ENQUÊTE – Le milliardaire a réussi à convaincre les créanciers d’Altice France d’abandonner 8,6 milliards d’euros de dette en leur cédant seulement 45% du capital. Nos révélations sur la plus grosse restructuration financière jamais vue en France.
«Pour moi les télécoms, c’est comme un flipper : tant qu’il y a des boules, je joue encore ». La déclaration date de 2015, mais en l’espace de dix ans, Patrick Drahi n’a en rien perdu son goût du risque. À l’automne 2023, cerné par un scandale de corruption touchant son état-major, l’effondrement de la performance commerciale de SFR mais surtout la remontée brutale des taux d’intérêt menaçant de couler le paquebot Altice France lesté de 24 milliards de dette, l’ogre des “network” défiait les Cassandre. La dette ? «un non-sujet», fanfaronnait-il aux organisations syndicales du groupe. «S’il y a bien un sujet sur lequel on espère qu’il saura manœuvrer, c’est celui-ci», soupirait un syndicaliste CFDT au Figaro.
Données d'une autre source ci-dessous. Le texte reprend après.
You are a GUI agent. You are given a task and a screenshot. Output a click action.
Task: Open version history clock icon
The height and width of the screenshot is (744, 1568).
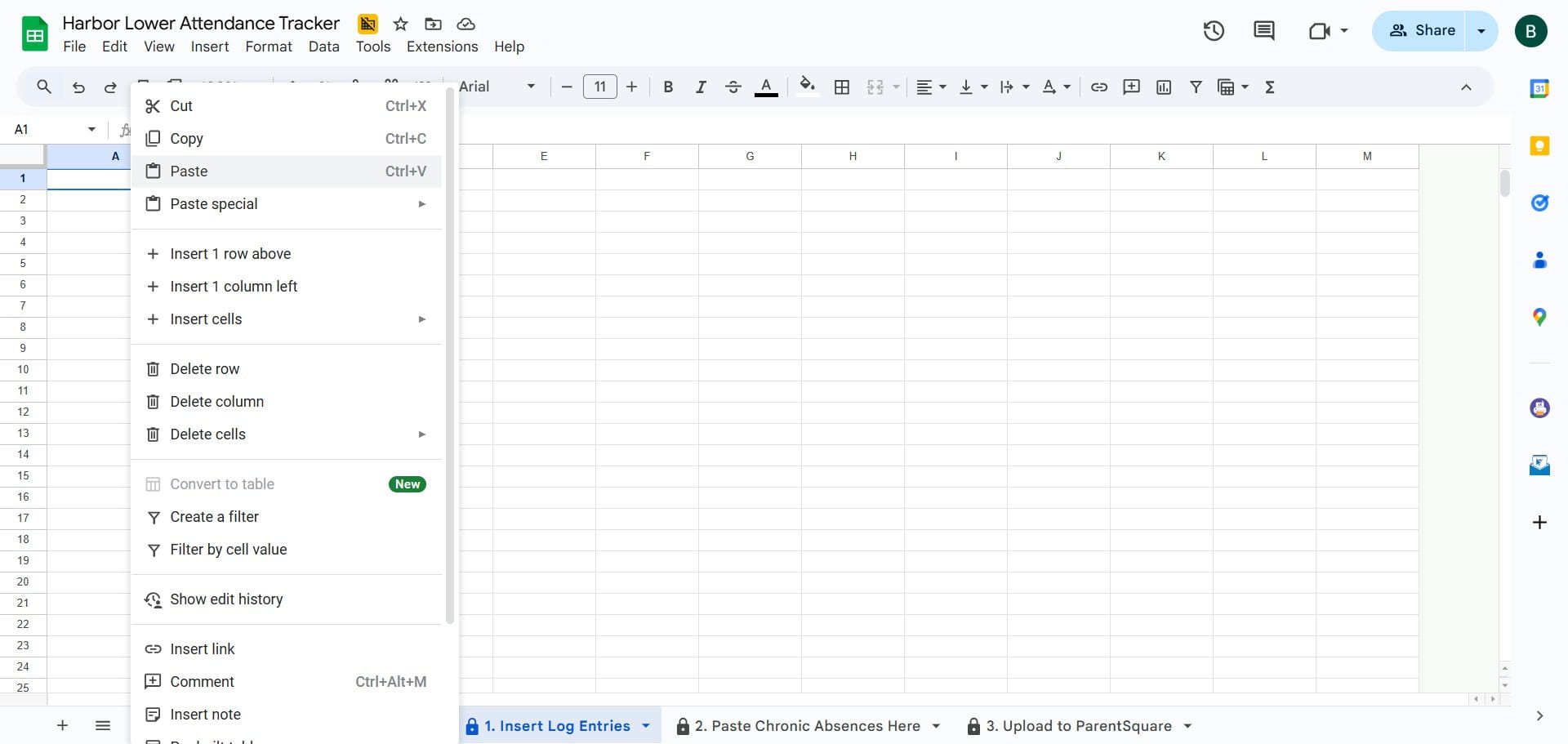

Ce mercredi matin, lui et les 8000 salariés de SFR doivent trouver l’air un peu plus léger.
À lire aussi
«Un sentiment de fin de règne»: depuis un an, l’empire de Patrick Drahi ébranlé
Après onze mois d’un bras de fer d’une rare intensité, le milliardaire a obtenu de ses créanciers le plus gros abandon de dette jamais vu en France, voire en Europe. Un rabais de…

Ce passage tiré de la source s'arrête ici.